## ASSIGNED TASK
Each line of the records that includes "agent" should be found and copied.

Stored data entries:

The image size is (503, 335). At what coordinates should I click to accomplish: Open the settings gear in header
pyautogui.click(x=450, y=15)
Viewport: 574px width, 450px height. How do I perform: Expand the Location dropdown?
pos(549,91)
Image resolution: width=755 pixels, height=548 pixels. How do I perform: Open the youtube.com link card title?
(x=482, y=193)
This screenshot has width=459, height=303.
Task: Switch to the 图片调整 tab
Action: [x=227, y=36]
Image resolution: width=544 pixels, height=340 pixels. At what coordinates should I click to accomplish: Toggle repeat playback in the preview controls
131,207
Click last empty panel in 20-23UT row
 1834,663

--

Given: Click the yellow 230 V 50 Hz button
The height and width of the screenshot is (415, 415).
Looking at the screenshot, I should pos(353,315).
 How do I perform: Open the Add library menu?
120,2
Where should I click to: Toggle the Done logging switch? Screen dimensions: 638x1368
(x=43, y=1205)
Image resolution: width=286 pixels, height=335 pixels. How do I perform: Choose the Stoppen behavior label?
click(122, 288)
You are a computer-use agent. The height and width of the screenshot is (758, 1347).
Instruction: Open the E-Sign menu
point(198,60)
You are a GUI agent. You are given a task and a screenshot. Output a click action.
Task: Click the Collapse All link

## COMPLETED TASK
You are a computer-use agent. The height and width of the screenshot is (758, 1347).
You are a GUI agent. You are given a task and a screenshot. Output a click action.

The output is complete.